# PROBLEM STATEMENT
Please restate word for word each line from the one containing "This screenshot has width=978, height=733." to the last line of the records below, and drop the pictures.

*** DATA PROVIDED

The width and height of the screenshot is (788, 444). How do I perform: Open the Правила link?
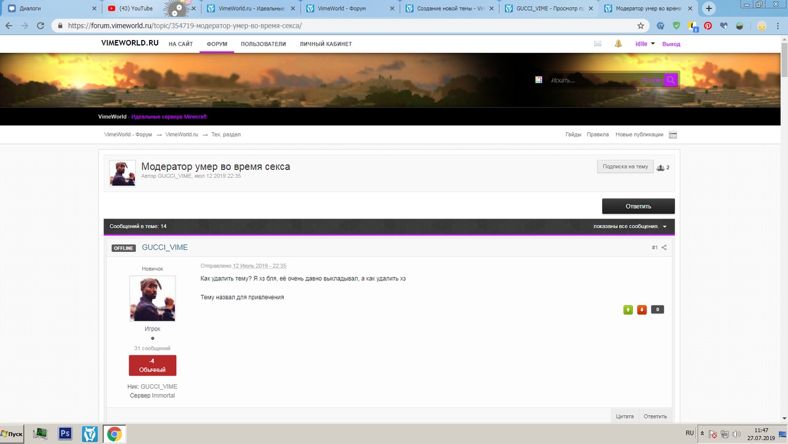[x=598, y=135]
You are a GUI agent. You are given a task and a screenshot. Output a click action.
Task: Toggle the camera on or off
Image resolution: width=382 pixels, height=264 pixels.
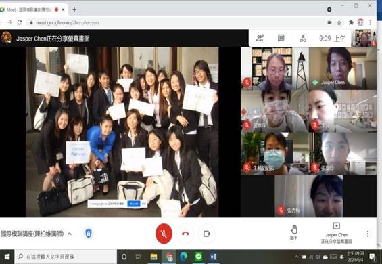[x=207, y=234]
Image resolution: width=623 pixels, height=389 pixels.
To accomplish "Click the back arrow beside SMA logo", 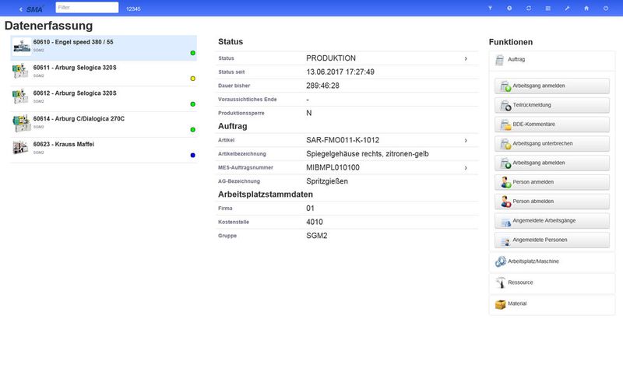I will coord(20,9).
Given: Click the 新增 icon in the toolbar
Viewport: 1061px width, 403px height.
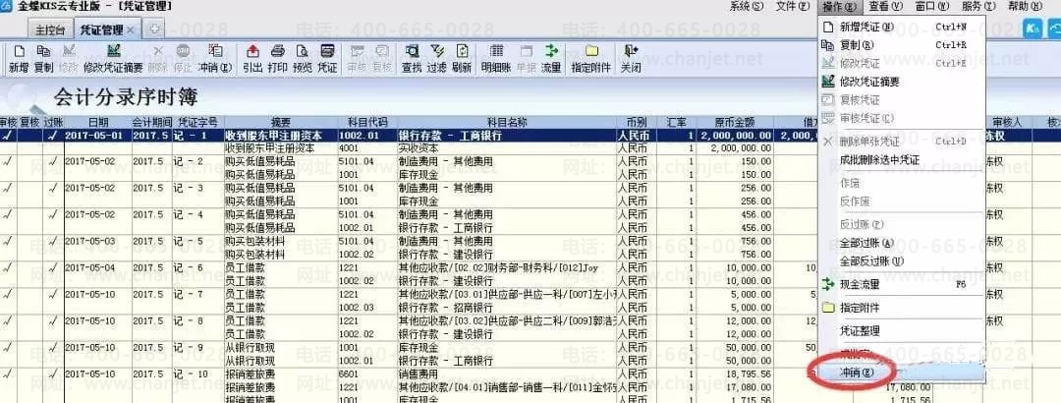Looking at the screenshot, I should (19, 58).
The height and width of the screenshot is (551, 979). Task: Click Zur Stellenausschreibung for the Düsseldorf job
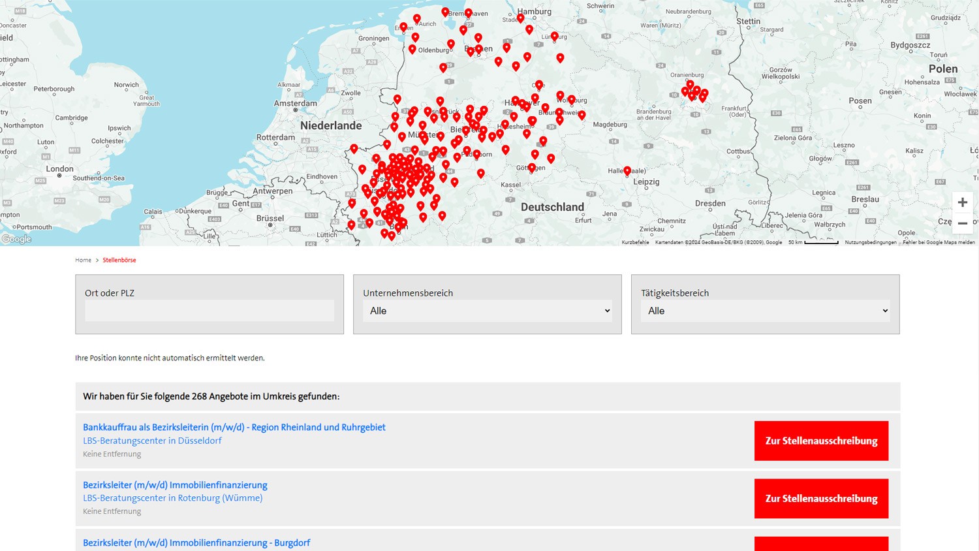(821, 441)
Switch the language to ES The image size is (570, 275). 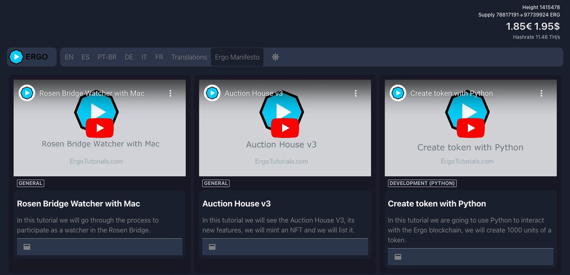85,56
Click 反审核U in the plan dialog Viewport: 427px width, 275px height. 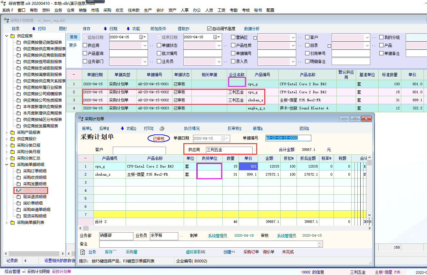tap(234, 128)
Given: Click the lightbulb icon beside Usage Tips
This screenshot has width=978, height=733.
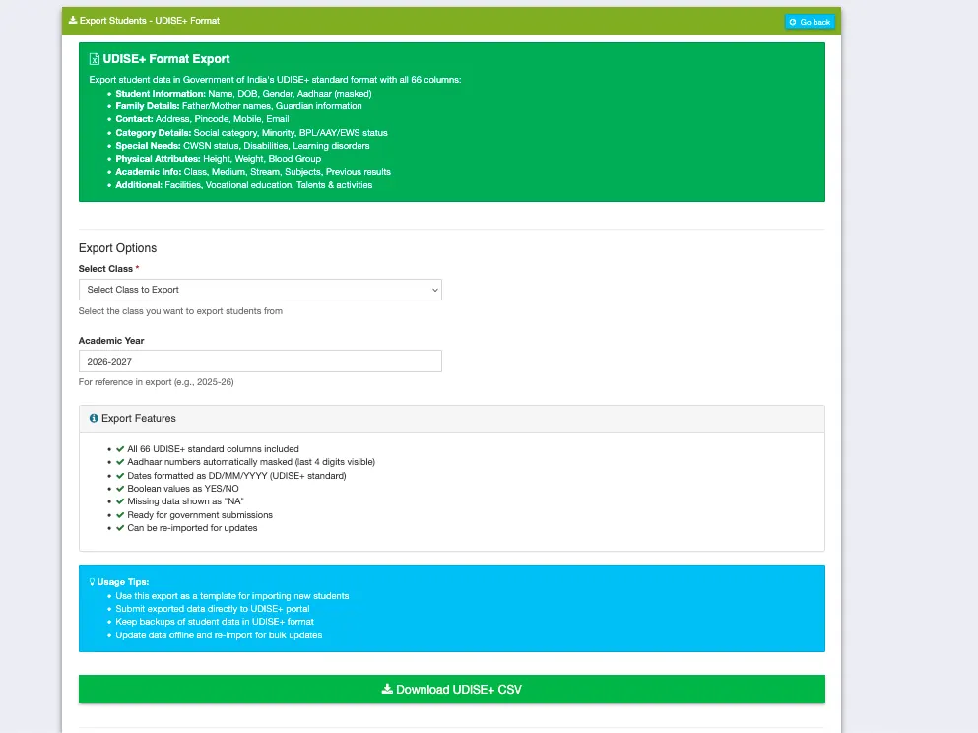Looking at the screenshot, I should 90,581.
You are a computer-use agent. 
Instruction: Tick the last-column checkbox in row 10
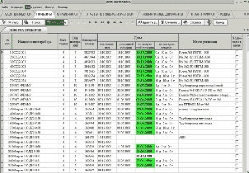coord(236,95)
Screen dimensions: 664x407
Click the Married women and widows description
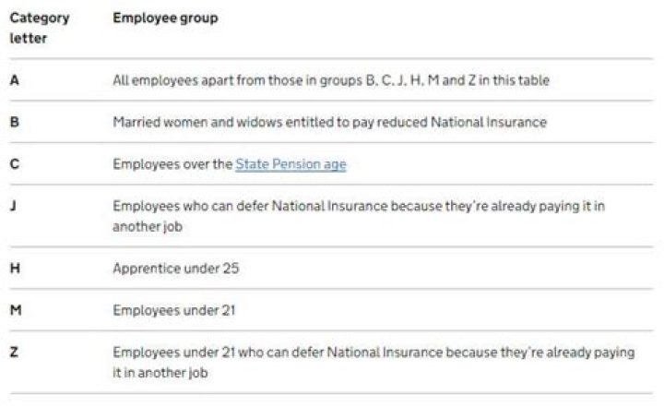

******

# YOUR SOLUTION
This screenshot has width=978, height=733.
Looking at the screenshot, I should 90,581.
You are a computer-use agent. 
Instruction: Tick the last-column checkbox in row 10
coord(236,95)
Screen dimensions: 664x407
Click the Married women and widows description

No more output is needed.